Les travaux de détermination scientifique ont été commencés à l’Haÿ, et, grâce au concours éclairé de nos plus grands savants rhodologues modernes, ils apporteront bientôt, nous l’espérons, une clarté nouvelle à cette branche de la science.

Nous sommes heureux, à cette occasion, d’adresser ici l’expression de toute notre gratitude à la savante et toujours dévouée collaboration de MM. Crépin, directeur du jardin botanique de Bruxelles, et Bois, assistant de la chaire de culture au Muséum d’histoire naturelle de Paris.

2° Étude horticole et industrielle de la rose à parfum. Production de l’essence de roses en Bulgarie. — L’étude des roses sauvages de l’Orient nous amenait forcément à nous occuper de la culture de la rose à parfum dans la Roumélie orientale, dont Kazanlik est le principal centre commercial. Grâce au bienveillant appui que MM. Christo Christoff et Schippkoff, commissionnaires en essence de roses et banquiers à Kazanlik, ont bien voulu nous donner, nous sommes en possession aujourd’hui de tous les documents concernant cette industrie.
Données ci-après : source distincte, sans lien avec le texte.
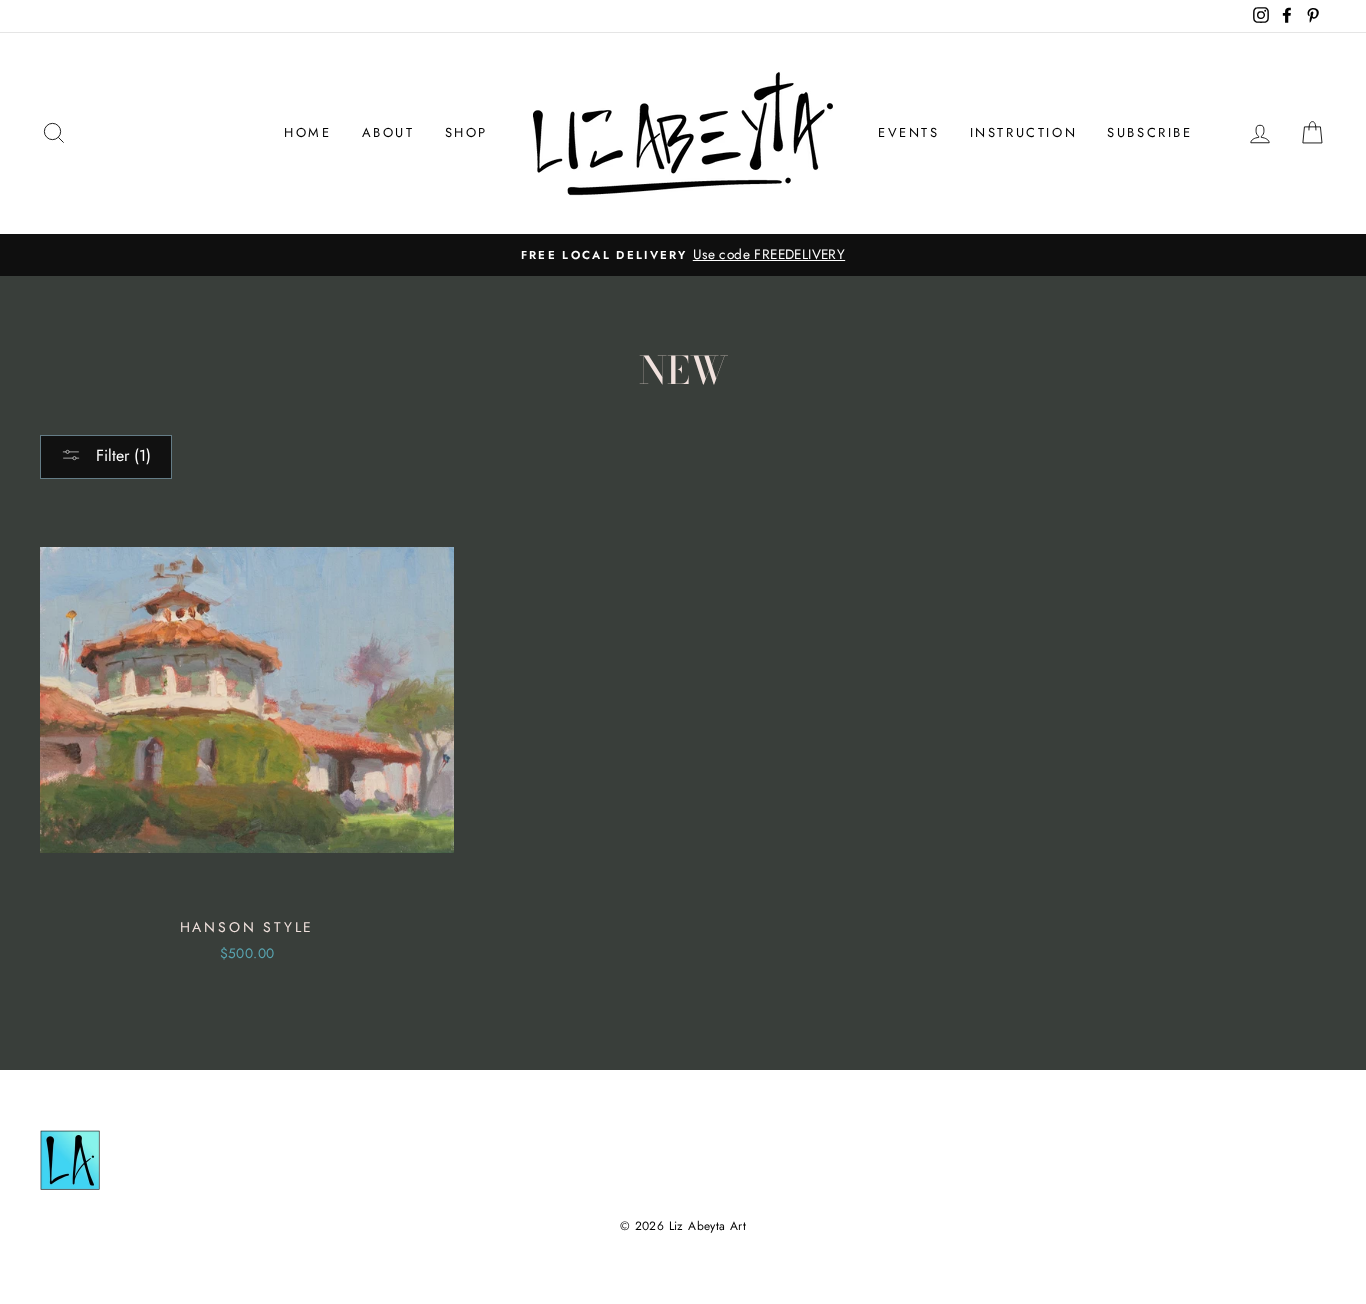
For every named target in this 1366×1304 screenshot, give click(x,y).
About (388, 132)
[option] (683, 255)
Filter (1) (121, 455)
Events (909, 132)
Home (307, 132)
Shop (466, 132)
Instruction (1024, 132)
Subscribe (1149, 132)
Certains procédés spéciaux de culture nous ont frappé, qui sont inconnus en France et que nous voulons expérimenter. Nous résumons plus loin les caractères principaux de l’industrie de l’essence de roses en Bulgarie, et nous nous sommes efforcés de démontrer les raisons de sa prospérité actuelle, ainsi que les motifs qui nous permettent d’espérer le succès de cette industrie en France ou dans nos colonies. Mais il ne suffit pas de dire, il faut prouver; nous avons donc entrepris, à l’Haÿ, tous les essais de la culture des roses et de la distillation de l’essence, heureux si nous réussissons à ouvrir à la France une branche d’industrie nouvelle, dont l’écoulement commercial est d’avance assuré. Ces essais sont faits par nous dans un but purement scientifique et nous serons heureux, Monsieur le Ministre, de vous en remettre les conclusions dans un mémoire spécial.

Nous possédons d’ailleurs des éléments très complets qui nous permettront de faire toutes les expériences qu’exige cette étude, grâce aux collections de roses que nous avons pu réunir à l’Haÿ (Seine), dans la roseraie créée par nous, il y a dix ans, dont je vous demanderai, Monsieur le Ministre, la permission de vous résumer, en quelques mots, l’état actuel.
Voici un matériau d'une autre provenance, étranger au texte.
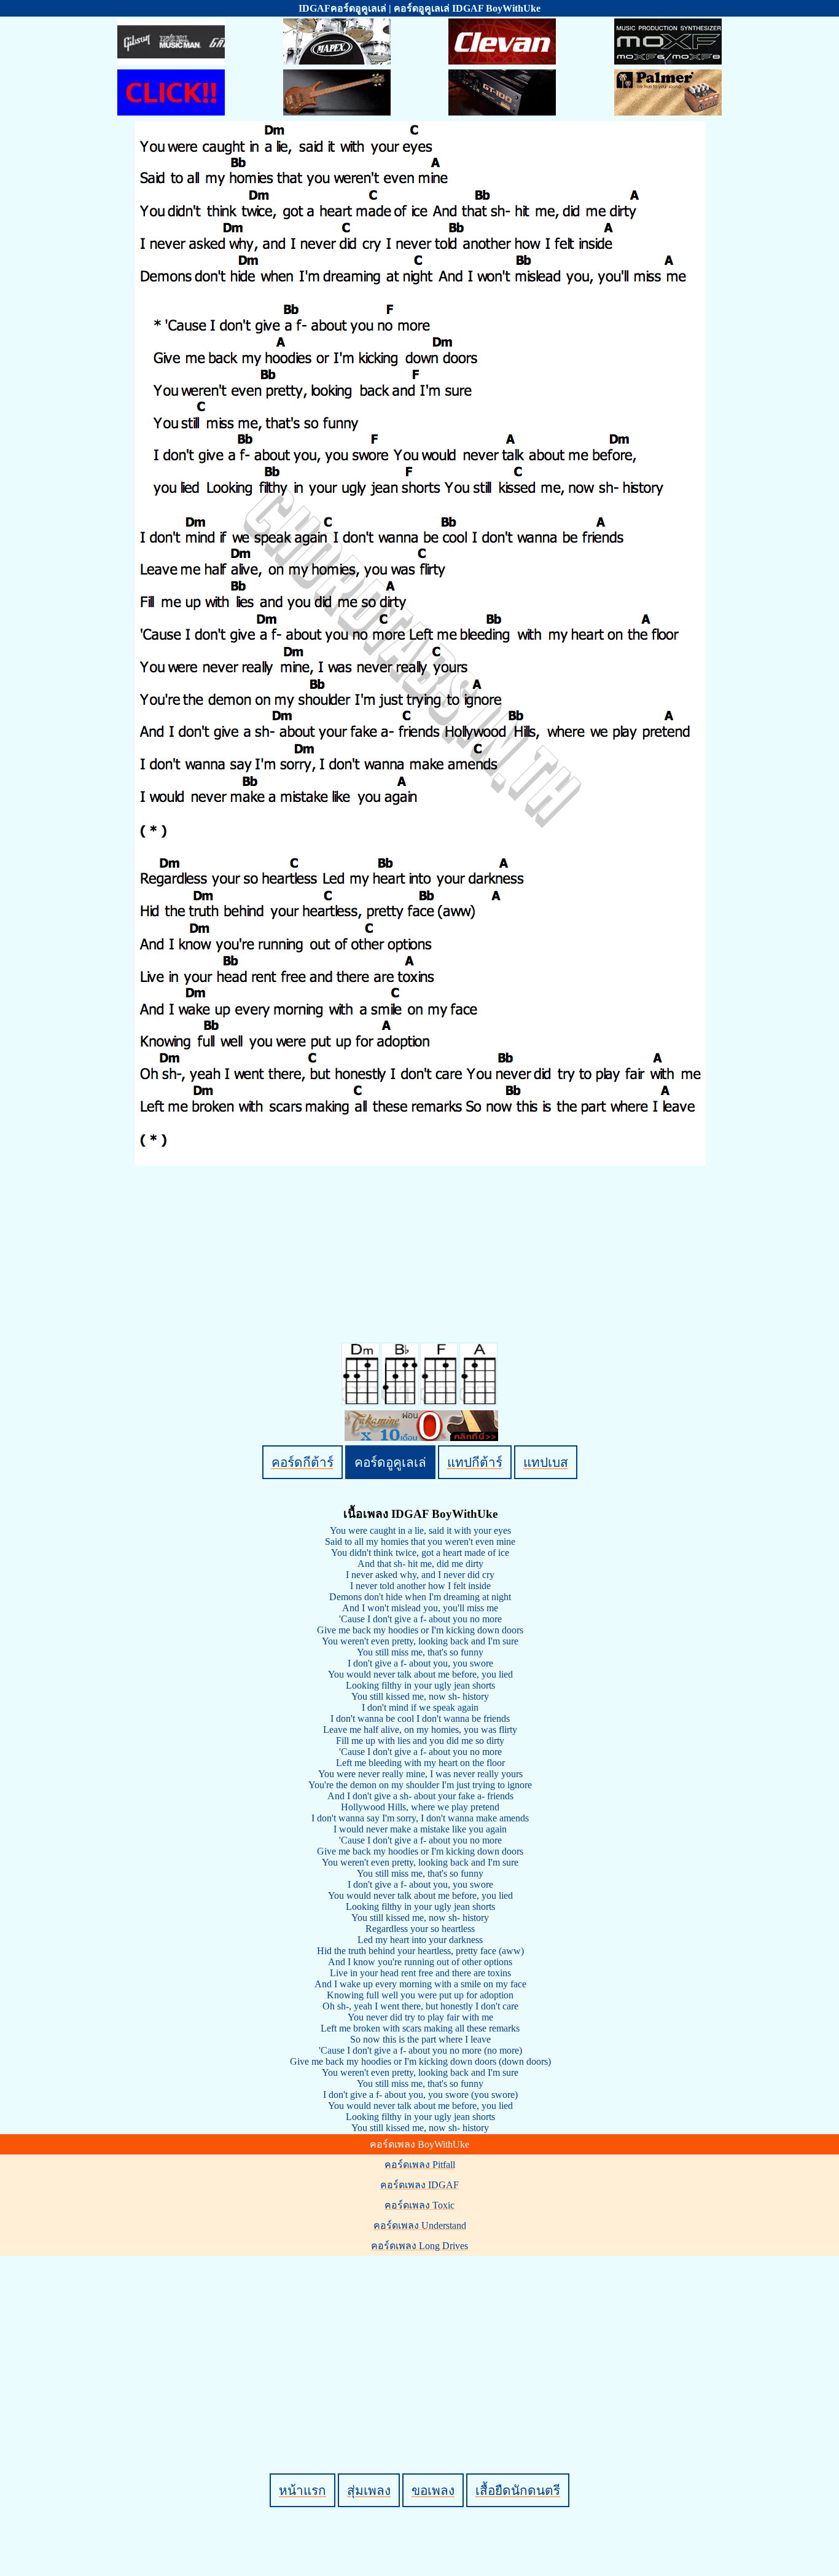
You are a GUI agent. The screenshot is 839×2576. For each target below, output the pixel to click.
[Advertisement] (421, 2344)
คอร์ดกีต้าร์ (302, 1462)
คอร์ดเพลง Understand (419, 2225)
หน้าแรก (302, 2490)
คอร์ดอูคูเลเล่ (390, 1462)
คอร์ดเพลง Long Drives (419, 2245)
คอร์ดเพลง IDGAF (419, 2185)
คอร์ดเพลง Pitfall (419, 2164)
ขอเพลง (433, 2490)
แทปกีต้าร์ (474, 1462)
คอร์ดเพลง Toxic (419, 2205)
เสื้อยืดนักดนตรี (517, 2490)
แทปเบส (545, 1462)
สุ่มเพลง (369, 2490)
La roseraie de l’Haÿ (Seine) ou le Muséum des roses, comme l’a mieux désignée M. Viger, président de la Société nationale d’horticulture de France, occupe une superficie d’environ un hectare; elle comprend trois divisions distinctes :

1° Collection botanique du genre Rosa;
2° Collection horticole (roses cultivées);
3° Jardin d’essai.

1° Collection botanique du genre Rosa. — Cette collection se compose de 750 espèces, hybrides ou variétés du genre Rosa, provenant des jardins botaniques du monde entier. Par cette réunion, de beaucoup la plus importante qui existe, nous avons voulu que nos études de comparaison et de classification fussent faites sur des pieds vivants et non plus seulement sur des plantes sèches d’herbiers, éléments assurément imparfaits sur lesquels, le plus souvent, le botaniste a quelque difficulté à assurer l’identité d’une espèce. Bien des confusions seront ainsi évitées, bien des erreurs rectifiées, et une place précise pourra être donnée à certaines formes jusqu’ici difficiles à classer.
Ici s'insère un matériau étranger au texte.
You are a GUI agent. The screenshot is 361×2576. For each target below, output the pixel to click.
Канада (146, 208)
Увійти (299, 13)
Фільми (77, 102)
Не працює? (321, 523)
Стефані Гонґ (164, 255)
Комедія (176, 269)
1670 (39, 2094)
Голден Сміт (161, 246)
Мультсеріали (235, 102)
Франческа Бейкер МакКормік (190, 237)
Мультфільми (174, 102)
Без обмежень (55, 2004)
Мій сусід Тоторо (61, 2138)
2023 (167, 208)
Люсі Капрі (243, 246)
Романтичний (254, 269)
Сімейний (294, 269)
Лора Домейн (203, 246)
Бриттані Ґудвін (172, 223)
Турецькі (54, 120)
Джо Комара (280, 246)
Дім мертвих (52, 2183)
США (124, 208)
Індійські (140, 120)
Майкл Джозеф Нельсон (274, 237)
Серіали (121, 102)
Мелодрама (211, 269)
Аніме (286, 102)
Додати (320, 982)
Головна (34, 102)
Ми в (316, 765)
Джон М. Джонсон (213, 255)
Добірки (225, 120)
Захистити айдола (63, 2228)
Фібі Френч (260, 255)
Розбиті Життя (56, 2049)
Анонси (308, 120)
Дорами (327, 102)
Nous avons pu nous procurer plusieurs herbiers de diverses provenances, formant un ensemble de plus de 6,000 plantes sèches, qui nous sont un précieux moyen de contrôle pour nos rosiers, qui sont également séchés et recueillis dans notre herbier.

2° Collection horticole. — Près de 5,000 variétés de roses cultivées, tant anciennes que modernes, produits de l’horticulture de tous les pays du monde, ont été réunies à l’Haÿ. Nous avons composé cette grande collection dans le but d’en faire une classification nouvelle, que nous ferons paraître au mois de mai prochain, et dans laquelle nous rapportons, autant que possible, les hybrides ou métis à l’espèce-type ou variété dont ils dérivent, et avec lesquelles ils semblent avoir le plus d’affinités.

Nous voudrions aussi faire revivre certains produits injustement oubliés et, d’une manière générale, faire ressortir les vrais mérites de chaque plante.

Dans un jardin dessiné par M. E. André sont disposées les plus belles variétés de rosiers, groupées en massifs d’après leur couleur, et, selon leurs aptitudes, en forme de tonnelles, pergolas, arceaux, guirlandes, portiques, pylônes, etc.

3° Jardin d’essai. — Toutes les plantes que nous avons rapportées de nos voyages ou que nos correspondants des diverses parties du monde ont recueillies pour nous dans leurs excursions botaniques ont une place spéciale dans notre roseraie avec tous nos rosiers à l’étude.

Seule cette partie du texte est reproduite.